III - Assim temos vindo a entender que o Tribunal da Relação de Coimbra, desde que não provenham de processos que se devam entender como pendentes noutras Relações em 01/09/2014, deve apreciar os recursos que, a partir dessa data lhe sejam remetidos por Tribunais que, por força das normas do LOSJ e do ROFTJ, passaram a estar na área da sua competência territorial, ainda que para aqueles, na data em que foram interpostos, fosse, então, territorialmente competente uma outra Relação.
IV - A norma do artº 103º do ROFTJ parece ser um afloramento, no âmbito recursal, do princípio perpetuatio jurisdictionis (ou perpetuatio fori).
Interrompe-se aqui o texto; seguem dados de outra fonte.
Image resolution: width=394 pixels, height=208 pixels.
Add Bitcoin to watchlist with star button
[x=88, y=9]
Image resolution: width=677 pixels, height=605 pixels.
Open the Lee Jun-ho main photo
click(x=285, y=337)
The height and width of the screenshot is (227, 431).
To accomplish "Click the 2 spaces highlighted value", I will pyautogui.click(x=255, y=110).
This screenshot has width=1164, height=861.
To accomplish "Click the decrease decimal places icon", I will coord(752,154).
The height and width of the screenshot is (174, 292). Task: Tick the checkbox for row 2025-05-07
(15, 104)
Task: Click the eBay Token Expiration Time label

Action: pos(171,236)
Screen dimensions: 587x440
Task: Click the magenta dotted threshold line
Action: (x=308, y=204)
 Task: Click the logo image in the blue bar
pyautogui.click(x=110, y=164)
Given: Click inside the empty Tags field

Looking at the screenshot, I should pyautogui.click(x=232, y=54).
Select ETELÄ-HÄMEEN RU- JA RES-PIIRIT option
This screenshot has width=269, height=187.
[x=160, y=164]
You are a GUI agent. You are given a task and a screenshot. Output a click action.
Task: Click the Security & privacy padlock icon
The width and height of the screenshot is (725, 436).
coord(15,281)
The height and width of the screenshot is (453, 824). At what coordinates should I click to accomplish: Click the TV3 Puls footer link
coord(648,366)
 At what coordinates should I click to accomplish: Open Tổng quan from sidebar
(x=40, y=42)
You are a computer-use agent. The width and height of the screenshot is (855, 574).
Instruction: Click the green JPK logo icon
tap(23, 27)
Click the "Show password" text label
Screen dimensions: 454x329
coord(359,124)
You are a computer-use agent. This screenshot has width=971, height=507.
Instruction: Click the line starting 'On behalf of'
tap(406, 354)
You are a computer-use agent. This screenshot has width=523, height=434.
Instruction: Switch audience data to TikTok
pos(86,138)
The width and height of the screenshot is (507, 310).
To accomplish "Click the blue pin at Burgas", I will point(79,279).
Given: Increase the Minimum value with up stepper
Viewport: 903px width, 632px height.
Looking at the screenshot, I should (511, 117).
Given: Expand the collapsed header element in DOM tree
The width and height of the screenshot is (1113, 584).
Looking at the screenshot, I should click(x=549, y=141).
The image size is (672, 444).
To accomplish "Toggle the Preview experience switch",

V - Reportando-se esta norma aos processos, pensamos que pretende que, havendo recursos interpostos para determinada Relação, que nela estejam pendentes para julgamento em 01/09/2014, se tenha como fixada a competência dessa Relação para o julgamento dos recursos das decisões proferidas nesse processo, “rectius” para o julgamento dos recursos que já tenham sido interpostos, mas não remitidos à Relação em 01/09/2014, bem como dos recursos que venham a ser interpostos posteriormente.
VI - A pendência num Tribunal da Relação, em 01/09/2014, de um recurso de um determinado processo, (seja recurso que subiu nos autos principais, seja recurso que subiu em separado), cristaliza nesse Tribunal, “ex vi” do artº 103º do ROFTJ, a competência para apreciar os recursos que respeitem a esse processo, quer sejam interpostos posteriormente a essa data, quer hajam sido interpostos anteriormente a ela, mas com subida diferida para momento posterior.
2. O art. 103.º RLOSJ estabelece o seguinte: "a competência dos atuais tribunais da Relação mantém-se para os processos neles pendentes". É com o argumento de que o preceito se refere a "processos", e não a "recursos", que a RC entende que não é territorialmente competente para apreciar um recurso interposto enquanto aguarda decisão na RL um outro recurso interposto no mesmo processo.
No entendimento da RC, o "processo" encontra-se pendente na RL, pois que aguarda decisão neste tribunal um recurso interposto antes da entrada em vigor da LOSJ (isto é, quando o tribunal a quo pertencia ao distrito judicial da RL). Por esta circunstância, a RL é territorialmente competente para apreciar um recurso que foi interposto depois da entrada em vigor da LOSJ, mesmo quando, por virtude desta lei, o tribunal a quo tenha deixado de pertencer à área da RL.